Masjid mempunyai kedudukan yang begitu penting dalam masyarakat,
dalam menjalankan kehidupan bermasyarakat sekaligus sebagai masyarakat sosial
maka sebagai manusia yang beriman dan bertaqwa harus mampu mewujudkan
harus mempunyai rasa solidaritas yang tinggi kepada sesama umat manusia baik
dalam keadaan muslim maupun non muslim, semua ini merupakan modal yang
amat besar demi terciptanya masyarakat yang ideal. Saling tolong menolong
dalam kebaikan dan taqwa serta mampu membuktikan kehidupan yang senasib
dan seperjuangan adalah salah satu ciri utama masyarakat islam yang sejati dalam
terciptanya ukhuwah islamiyah yang kuat dengan sesamanya.
60
Nilai kebaikan solidaritas dalam Al-Quran berbunyi: “… Dan tolong-
menolonglah kamu dalam kebaikan dan takwa, dan jangan tolong-menolong
dalam berbuat dosa dan pelanggaran. Dan bertakwalah kamu kepada Allah,
sesungguhnya Allah amat berat siksa-Nya”. (QS. Al-Maidah: 2).

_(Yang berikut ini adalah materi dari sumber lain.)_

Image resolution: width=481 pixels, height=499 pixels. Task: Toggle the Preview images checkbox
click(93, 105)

Inilah pondasi nilai Islam yang merupakan sistem sosial, dimana
dengannya martabat manusia terjaga, begitu juga akan mendatangkan kebaikan
bagi pribadi, masyarakat dan kemanusiaan tanpa membedakan suku, bahasa dan
agama. Solidaritas juga tercermin dalam Hadits: “Saya (Rasulullah SAW) dan
pengayom, pelindung anak yatim di surga seperti dua ini, lalu Rasulullah SAW
memberikan isarat dengan jari telunjuk dan tengah” (HR At-Tirmidzi).
Maksudnya orang yang suka memberikan pertolongan kepada anak yatim, nanti di
surga akan berdekatan dengan Rasulullah SAW, seperti jari telunjuk dan tengah.

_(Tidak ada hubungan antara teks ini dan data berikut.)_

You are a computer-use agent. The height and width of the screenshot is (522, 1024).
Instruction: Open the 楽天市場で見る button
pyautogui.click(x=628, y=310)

Dalam Hadis lain dijelaskan juga (solidaritas) selain kepada anak yatim. Bagi
yang mampu melakukan aksi solidaritas tetapi tidak melaksanakannya, maka
orang tersebut telah mendustakan agama seperti terungkap dalam firman Allah
SWT: “Tahukah kamu orang yang mendustakan agama ?. Itulah orang yang
menghardik anak yatim dan tidak menganjurkan memberi makan orang miskin.
Maka kecelakaanlah bagi orang-orang yang shalat, (yaitu) orang-orang yang
lalai dari shalatnya, orang-orang yang berbuat riya dan enggan barang berguna
(tolong menolong)”. (QS. Al-Maauun : 1-7).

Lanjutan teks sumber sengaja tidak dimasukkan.